Task item — Take every line containing "computer" out of the records.

Stored data entries —

[Start of Attachment]

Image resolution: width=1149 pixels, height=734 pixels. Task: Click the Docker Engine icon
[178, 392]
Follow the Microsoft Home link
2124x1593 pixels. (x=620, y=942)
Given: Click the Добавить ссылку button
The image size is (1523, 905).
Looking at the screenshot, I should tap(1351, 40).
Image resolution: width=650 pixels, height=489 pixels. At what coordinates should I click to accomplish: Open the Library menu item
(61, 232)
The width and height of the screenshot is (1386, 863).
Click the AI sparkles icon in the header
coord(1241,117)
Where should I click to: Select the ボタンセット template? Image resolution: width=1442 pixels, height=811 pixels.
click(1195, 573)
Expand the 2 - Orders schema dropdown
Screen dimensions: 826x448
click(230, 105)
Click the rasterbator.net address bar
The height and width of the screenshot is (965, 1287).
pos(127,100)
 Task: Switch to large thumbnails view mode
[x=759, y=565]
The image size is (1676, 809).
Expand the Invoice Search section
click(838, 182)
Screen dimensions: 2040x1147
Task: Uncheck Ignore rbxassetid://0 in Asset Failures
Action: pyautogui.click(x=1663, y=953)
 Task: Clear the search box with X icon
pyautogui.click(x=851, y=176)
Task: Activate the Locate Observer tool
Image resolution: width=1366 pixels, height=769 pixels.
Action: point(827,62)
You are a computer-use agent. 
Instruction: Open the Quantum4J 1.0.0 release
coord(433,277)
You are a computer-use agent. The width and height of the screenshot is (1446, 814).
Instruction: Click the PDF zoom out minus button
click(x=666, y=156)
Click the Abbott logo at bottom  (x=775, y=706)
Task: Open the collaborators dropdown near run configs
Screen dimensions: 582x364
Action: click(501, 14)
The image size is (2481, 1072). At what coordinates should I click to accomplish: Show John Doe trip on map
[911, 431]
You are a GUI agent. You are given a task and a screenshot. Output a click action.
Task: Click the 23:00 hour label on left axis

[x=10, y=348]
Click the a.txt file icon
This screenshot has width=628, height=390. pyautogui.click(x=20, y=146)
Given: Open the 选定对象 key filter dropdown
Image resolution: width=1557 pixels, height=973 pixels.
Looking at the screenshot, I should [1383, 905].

[End of Attachment]

Output below —
You are a computer-use agent. 
You are a computer-use agent. The width and height of the screenshot is (1446, 814).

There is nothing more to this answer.